HDUOJ1005Number Sequence

Number Sequence

Time Limit: 2000/1000 MS (Java/Others)    Memory Limit: 65536/32768 K (Java/Others)
Total Submission(s): 61101    Accepted Submission(s): 13923

Problem Description

A number sequence is defined as follows:

f(1) = 1, f(2) = 1, f(n) = (A * f(n - 1) + B * f(n - 2)) mod 7.

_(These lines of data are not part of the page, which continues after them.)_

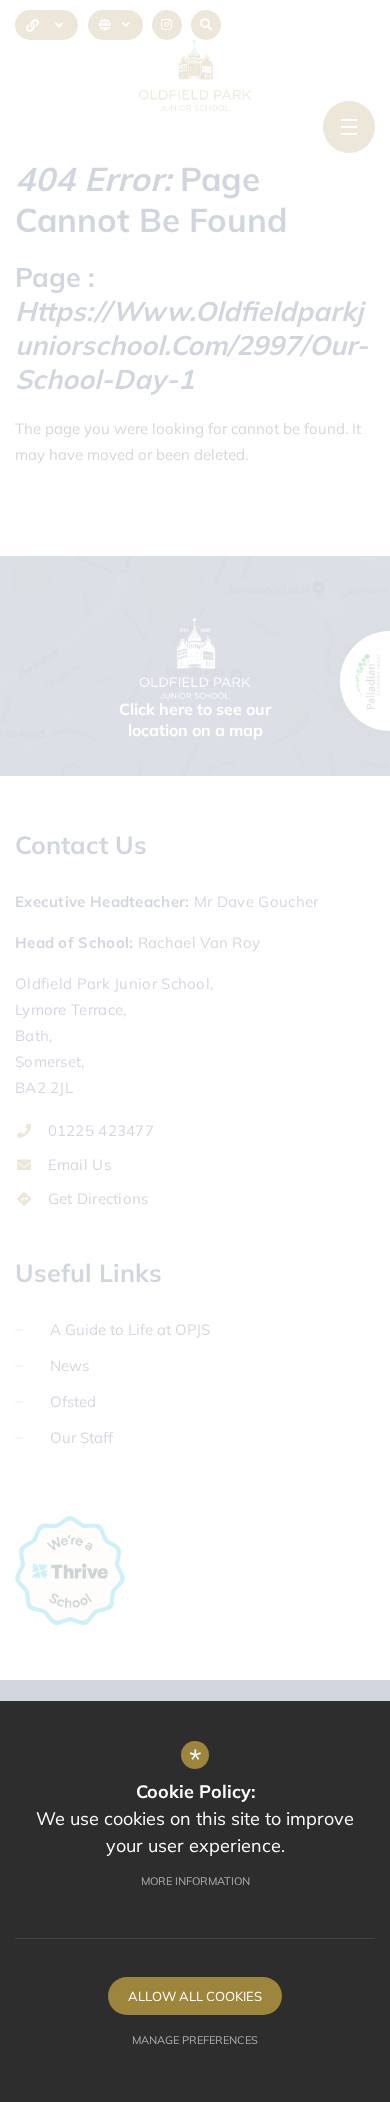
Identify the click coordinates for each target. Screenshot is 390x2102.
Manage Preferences (195, 2040)
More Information (195, 1881)
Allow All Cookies (195, 1996)
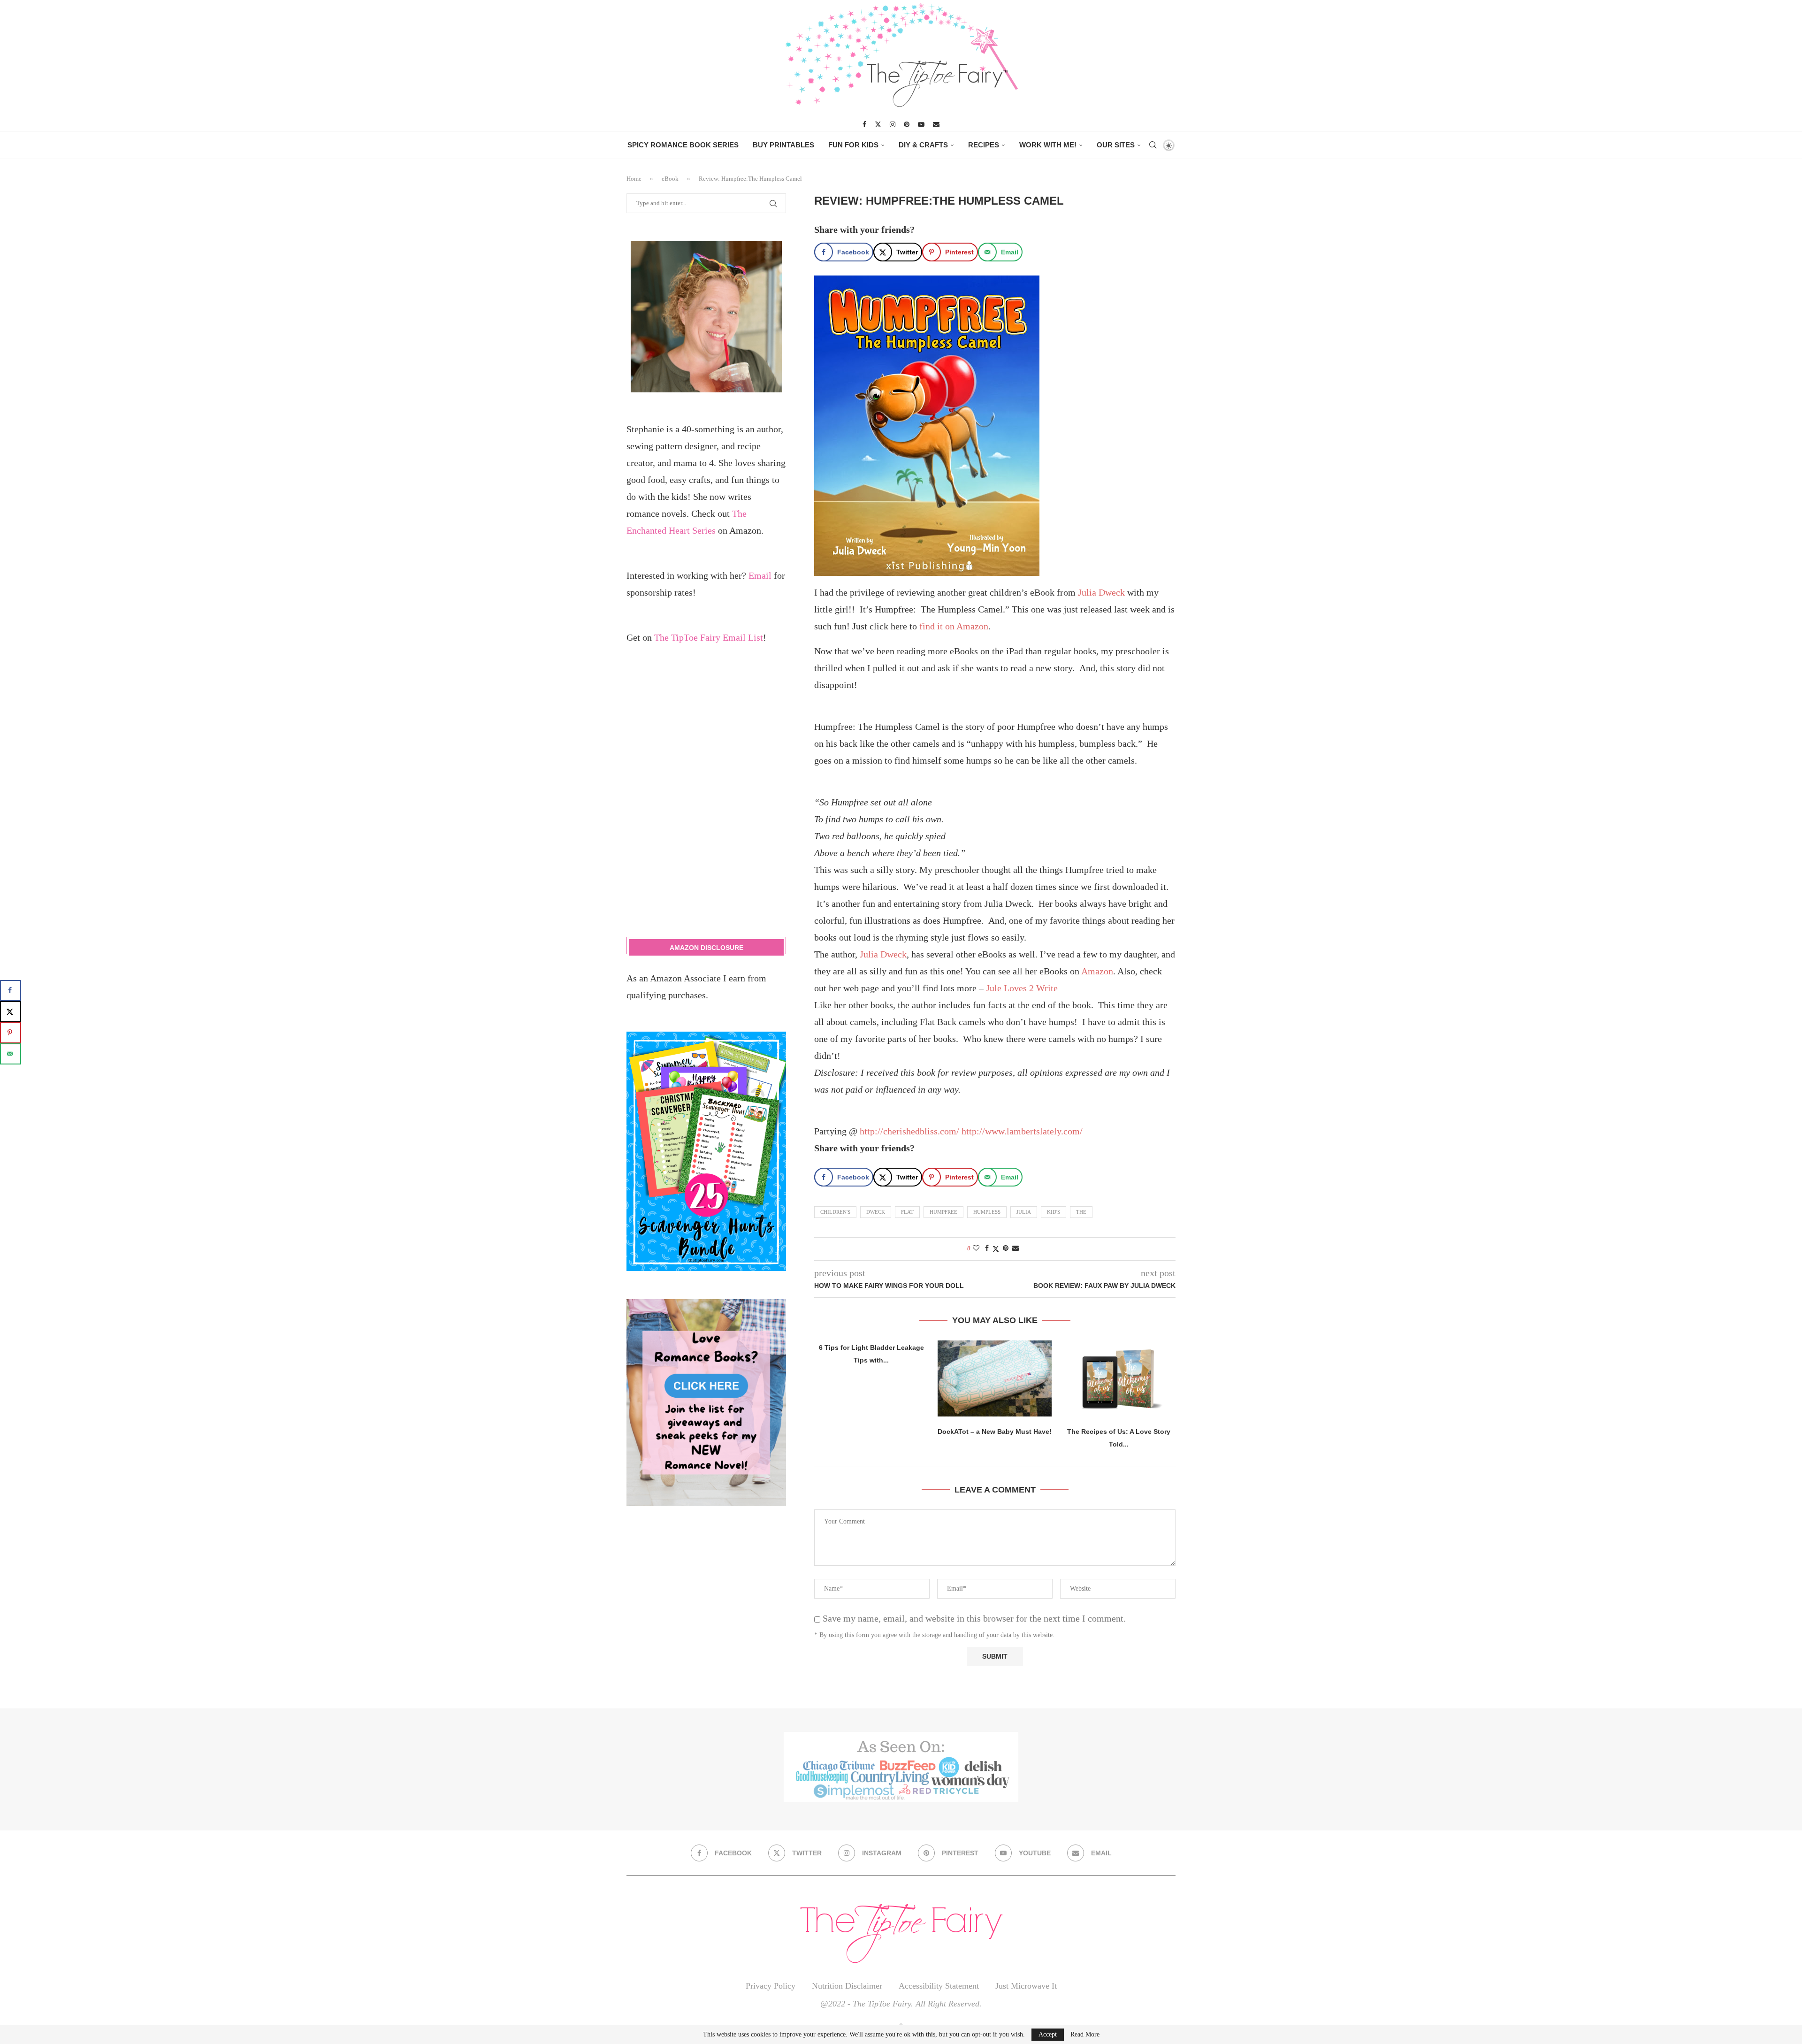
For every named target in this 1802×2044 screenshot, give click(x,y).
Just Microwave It (1026, 1985)
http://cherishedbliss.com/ (909, 1131)
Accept (1047, 2034)
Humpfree (943, 1212)
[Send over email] (10, 1053)
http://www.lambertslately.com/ (1022, 1131)
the (1081, 1212)
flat (907, 1212)
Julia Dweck (1101, 592)
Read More (1085, 2034)
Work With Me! (1048, 145)
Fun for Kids (853, 145)
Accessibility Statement (939, 1985)
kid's (1053, 1212)
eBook (670, 178)
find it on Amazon (953, 626)
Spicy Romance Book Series (683, 145)
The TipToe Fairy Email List (708, 637)
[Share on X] (10, 1011)
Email (759, 575)
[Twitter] (878, 124)
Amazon (1097, 971)
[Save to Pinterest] (10, 1032)
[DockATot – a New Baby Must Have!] (995, 1378)
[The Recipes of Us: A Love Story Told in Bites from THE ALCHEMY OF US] (1118, 1378)
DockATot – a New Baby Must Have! (995, 1431)
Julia (1023, 1212)
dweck (875, 1212)
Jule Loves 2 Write (1022, 988)
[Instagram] (892, 124)
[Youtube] (921, 124)
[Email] (936, 124)
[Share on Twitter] (996, 1249)
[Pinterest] (906, 124)
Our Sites (1116, 145)
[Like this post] (976, 1248)
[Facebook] (864, 124)
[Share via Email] (1015, 1248)
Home (633, 178)
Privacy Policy (770, 1985)
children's (835, 1212)
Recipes (983, 145)
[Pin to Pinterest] (1005, 1248)
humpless (986, 1212)
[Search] (1152, 145)
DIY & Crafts (923, 145)
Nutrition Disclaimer (847, 1985)
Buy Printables (783, 145)
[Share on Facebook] (987, 1248)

Given A, B, and n, you are to calculate the value of f(n).

 

 

Input

The input consists of multiple test cases. Each test case contains 3 integers A, B and n on a single line (1 <= A, B <= 1000, 1 <= n <= 100,000,000). Three zeros signal the end of input and this test case is not to be processed.

 

 

Output

For each test case, print the value of f(n) on a single line.

 

 

Sample Input

1 1 3 1 2 10 0 0 0

 

 

Sample Output

2 5

 

#include<stdio.h>
#include<string.h>
int str[200];
int main()
{
    int i,n,a,b,k;
    while(scanf("%d %d %d",&a,&b,&n)&&(a||b||n))
    {
        memset(str,0,sizeof(str));
        str[0]=1,str[1]=1;
        for(i=2;i<200;i++)
        {
            str[i]=(a*str[i-1]+b*str[i-2])%7;
            //printf("str[%d]=%d",i,str[i]);//
            if(str[i]==1&&str[i]==str[i-1])
            {   //k=i;
               //printf("i=%d k==%d",i,k);
                  break;
            }
        }
        printf("%d\n",str[(n-1)%(i-1)]);
    }
    return 0;
}